What is the best way to compare received data in Spark Streaming to existing data in HBase?
We receive data from kafka as DStream, and before writing it down to HBase we must scan HBase for data based on received keys from kafka, do some calculation (based on new vs old data per key) and then write down to HBase.
So if I receive record (key, value_new), I must get from HBase (key, value_old), so I can compare value_new vs value_old.
So the logic would be:
Dstream from Kafka -> Query HBase by DStream keys -> Some calculations -> Write to HBase
My "naïve" approach was to use Phoenix Spark Connector to read and left join to new data based on key as a way to filter out keys not in the current micro-batch.
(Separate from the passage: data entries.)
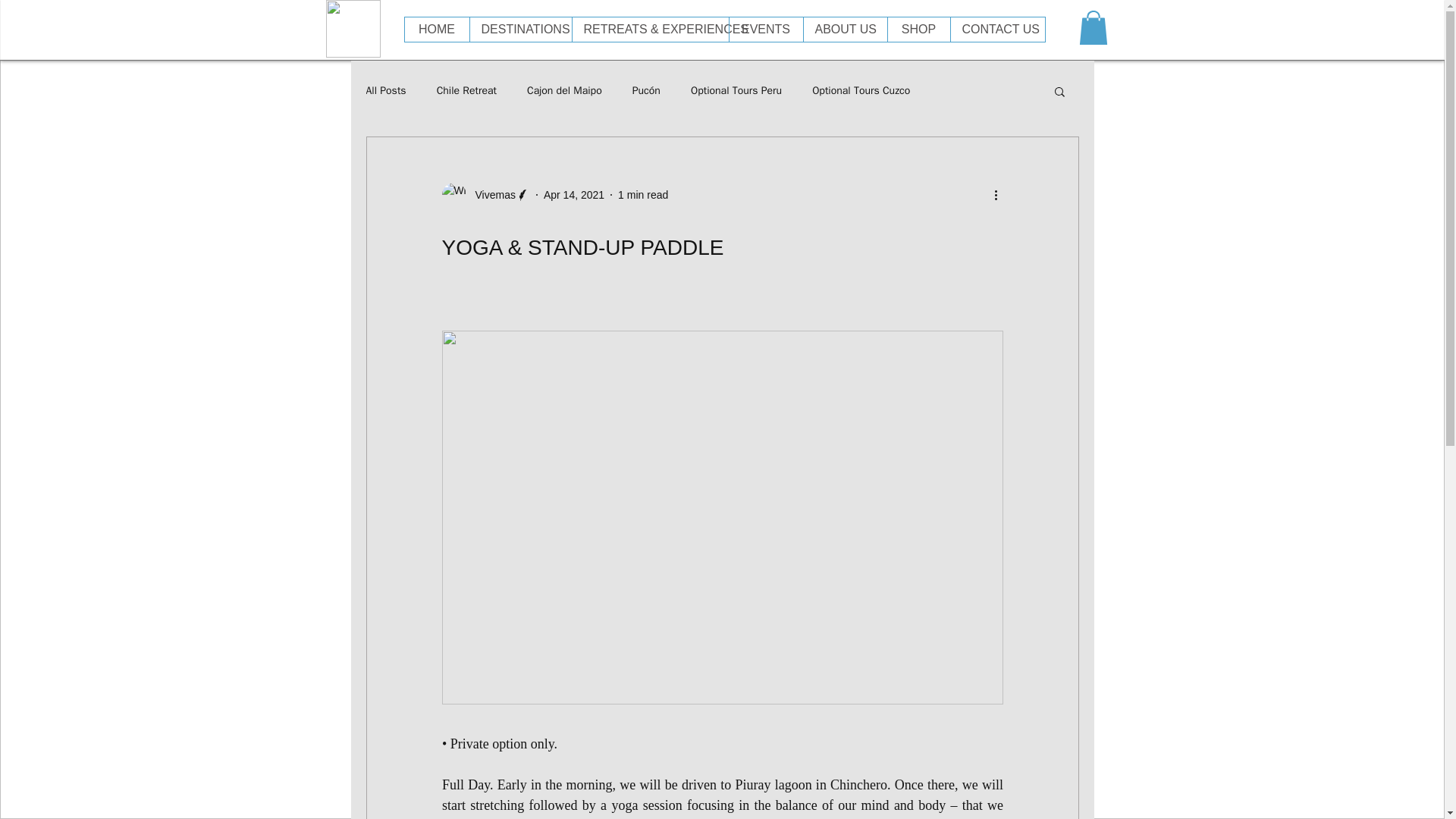
Optional Tours Cuzco (861, 90)
All Posts (385, 90)
Cajon del Maipo (564, 90)
Vivemas (485, 194)
Chile Retreat (466, 90)
Optional Tours Peru (735, 90)
HOME (436, 29)
1 min read (642, 194)
CONTACT US (996, 29)
DESTINATIONS (519, 29)
EVENTS (765, 29)
SHOP (918, 29)
Apr 14, 2021 (573, 194)
ABOUT US (844, 29)
Vivemas (490, 195)
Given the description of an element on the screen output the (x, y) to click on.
So I would get a DF with (key, value_new, value_old) and from here I can compare inside partition.
JavaInputDStream<ConsumerRecord<String, String>> kafkaDStream = KafkaUtils.createDirectStream(...);
// use foreachRDD in order to use Phoenix DF API
kafkaDStream.foreachRDD((rdd, time) -> {
// Get the singleton instance of SparkSession
SparkSession spark = JavaSparkSessionSingleton.getInstance(rdd.context().getConf());
JavaPairRDD<String, String> keyValueRdd = rdd.mapToPair(record -> new Tuple2<>(record.key(), record.value()));
// TO SLOW FROM HERE
Dataset<Row> oldDataDF = spark
.read()
.format("org.apache.phoenix.spark")
.option("table", PHOENIX_TABLE)
.option("zkUrl", PHOENIX_ZK)
.load()
.withColumnRenamed("JSON", "JSON_OLD")
.withColumnRenamed("KEY_ROW", "KEY_OLD");
Dataset<Row> newDF = toPhoenixTableDF(spark, keyValueRdd); //just a helper method to get RDD to DF (see note bellow)
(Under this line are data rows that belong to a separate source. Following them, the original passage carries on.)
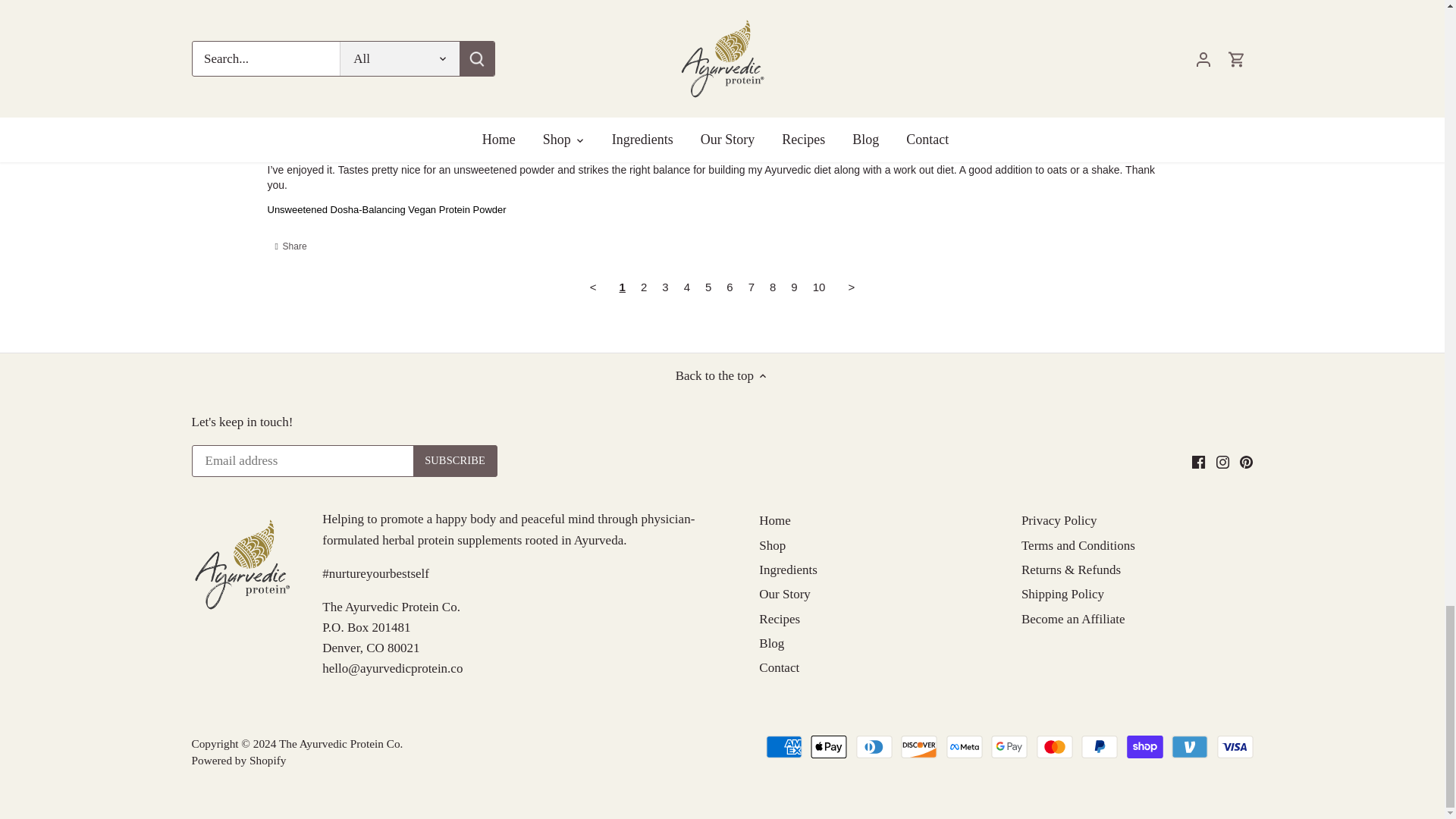
American Express (783, 746)
Pinterest (1246, 461)
Subscribe (455, 460)
Facebook (1198, 461)
Instagram (1221, 461)
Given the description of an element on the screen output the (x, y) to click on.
Dataset<Row> newAndOld = newDF.join(oldDataDF, oldDataDF.col("KEY_OLD").equalTo(newDF.col("KEY_ROW")), "left");
/// do some calcs based on new vs old values and then write to Hbase ...
});
PROBLEM: getting data from HBase based on a list of keys from received DStream RDD using the above approach is too slow for streaming.
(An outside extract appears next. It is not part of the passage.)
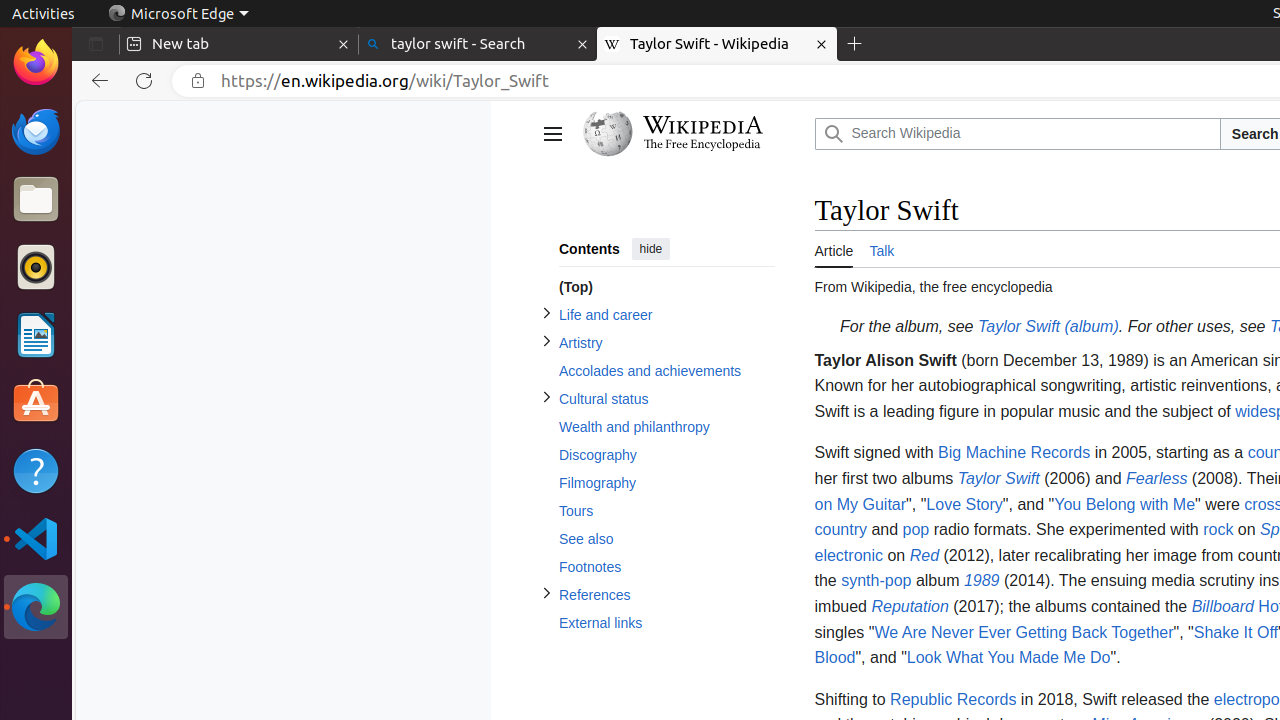
taylor swift - Search Element type: page-tab (478, 44)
What can be a performant way to do so?
Side note: Method toPhoenixTableDF is just a helper to transform the received RDD to DF:
private static Dataset<Row> toPhoenixTableDF(SparkSession spark, JavaPairRDD<String, String> keyValueRdd) {
JavaRDD<phoenixTableRecord> tmp = keyValueRdd.map(x -> {
phoenixTableRecord record = new phoenixTableRecord();
record.setKEY_ROW(x._1);
record.setJSON(x._2);
return record;
});
return spark.createDataFrame(tmp, phoenixTableRecord.class);
}